Please tell me, how to split a date column into two columns:
Column:
28.10.2022 00:25:13
02.11.2022 10:20:23
08.11.2022 08:25:26
29.11.2022 09:50:21
02.12.2022 01:01:13
27.12.2022 22:30:02
Need to do this:
Column1 | Column2
_ _ _ _ _ _ _ _ _ _ _ _ _ _ _ _ _ _ _ _ _ _
28.10.2022 00:25:13 | 02.11.2022 10:20:23
03.11.2022 10:20:23 | 08.11.2022 08:25:26
09.11.2022 08:25:26 | 29.11.2022 09:50:21
30.11.2022 09:50:21 | 02.12.2022 01:01:13
03.12.2022 01:01:13 | 27.12.2022 22:30:02
The table_date table stores the ID of the operation, the date, and the value "BUCKET" which can change on the date
WITH groups as (
SELECT
ROW_NUMBER() OVER (partition by id ORDER BY DATE) AS rn,
(DATE - (ROW_NUMBER() OVER (partition by id ORDER BY DATE))) AS grp,
DATE,
d.BUCKET,
d.id
FROM table_date d
WHERE d.id = '123')
SELECT
MIN(g.DATE) AS DATE_IN,
MAX(g.DATE) AS DATA_OUT,
g.id,
g.BUCKET
FROM groups g
GROUP BY g.grp, g.id, g.GROUP_ID, g.BUCKET_ID
ORDER BY MIN(g.DATE)
>Solution :
Assuming your date column is called DATE, you can achieve this using the LEAD window function in combination with the PARTITION BY clause.
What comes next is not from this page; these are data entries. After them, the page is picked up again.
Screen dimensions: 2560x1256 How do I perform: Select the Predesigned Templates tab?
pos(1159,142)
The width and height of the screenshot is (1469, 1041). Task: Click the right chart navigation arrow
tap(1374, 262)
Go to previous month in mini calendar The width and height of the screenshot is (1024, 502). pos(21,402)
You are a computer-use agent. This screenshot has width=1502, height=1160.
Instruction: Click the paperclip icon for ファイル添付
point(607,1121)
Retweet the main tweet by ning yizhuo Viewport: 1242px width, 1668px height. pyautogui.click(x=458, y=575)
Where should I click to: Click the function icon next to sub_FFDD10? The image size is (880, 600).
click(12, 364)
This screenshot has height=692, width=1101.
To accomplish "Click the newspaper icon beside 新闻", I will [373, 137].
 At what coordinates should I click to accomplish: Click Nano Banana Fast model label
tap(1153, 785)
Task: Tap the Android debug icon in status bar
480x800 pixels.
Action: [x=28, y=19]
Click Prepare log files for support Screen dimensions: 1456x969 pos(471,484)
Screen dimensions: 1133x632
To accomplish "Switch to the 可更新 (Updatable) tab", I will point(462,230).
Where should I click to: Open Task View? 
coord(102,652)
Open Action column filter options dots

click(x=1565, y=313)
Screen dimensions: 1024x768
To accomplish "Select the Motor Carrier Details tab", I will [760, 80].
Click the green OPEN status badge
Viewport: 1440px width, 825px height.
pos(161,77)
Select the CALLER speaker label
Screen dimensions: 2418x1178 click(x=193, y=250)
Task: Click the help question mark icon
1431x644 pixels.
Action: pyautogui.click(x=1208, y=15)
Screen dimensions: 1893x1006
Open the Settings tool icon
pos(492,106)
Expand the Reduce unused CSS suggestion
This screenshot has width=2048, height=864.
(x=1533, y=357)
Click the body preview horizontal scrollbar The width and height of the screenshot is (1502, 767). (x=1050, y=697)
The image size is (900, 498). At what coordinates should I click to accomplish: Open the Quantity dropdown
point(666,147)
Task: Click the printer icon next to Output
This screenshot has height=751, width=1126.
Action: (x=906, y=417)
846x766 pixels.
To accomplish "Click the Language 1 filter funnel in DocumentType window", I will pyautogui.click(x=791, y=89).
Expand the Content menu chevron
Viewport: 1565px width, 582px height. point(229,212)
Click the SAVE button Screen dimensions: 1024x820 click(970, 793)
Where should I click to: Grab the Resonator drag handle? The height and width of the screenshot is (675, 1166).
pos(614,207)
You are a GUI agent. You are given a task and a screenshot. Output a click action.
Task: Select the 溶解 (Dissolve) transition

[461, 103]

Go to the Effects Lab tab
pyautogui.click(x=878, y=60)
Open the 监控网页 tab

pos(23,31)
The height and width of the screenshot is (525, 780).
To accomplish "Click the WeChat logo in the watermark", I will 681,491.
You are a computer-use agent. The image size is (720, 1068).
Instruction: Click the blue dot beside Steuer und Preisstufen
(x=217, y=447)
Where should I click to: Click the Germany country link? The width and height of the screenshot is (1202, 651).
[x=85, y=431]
Here’s an example of how you can modify your query to achieve this:
WITH groups AS (
SELECT
ROW_NUMBER() OVER (PARTITION BY id ORDER BY DATE) AS rn,
LEAD(DATE) OVER (PARTITION BY id ORDER BY DATE) AS next_date,
DATE,
d.BUCKET,
d.id
FROM table_date d
WHERE d.id = '123'
)
SELECT
g.DATE AS DATE_IN,
g.next_date AS DATE_OUT,
g.id,
g.BUCKET
FROM groups g
WHERE g.next_date IS NOT NULL
ORDER BY g.DATE;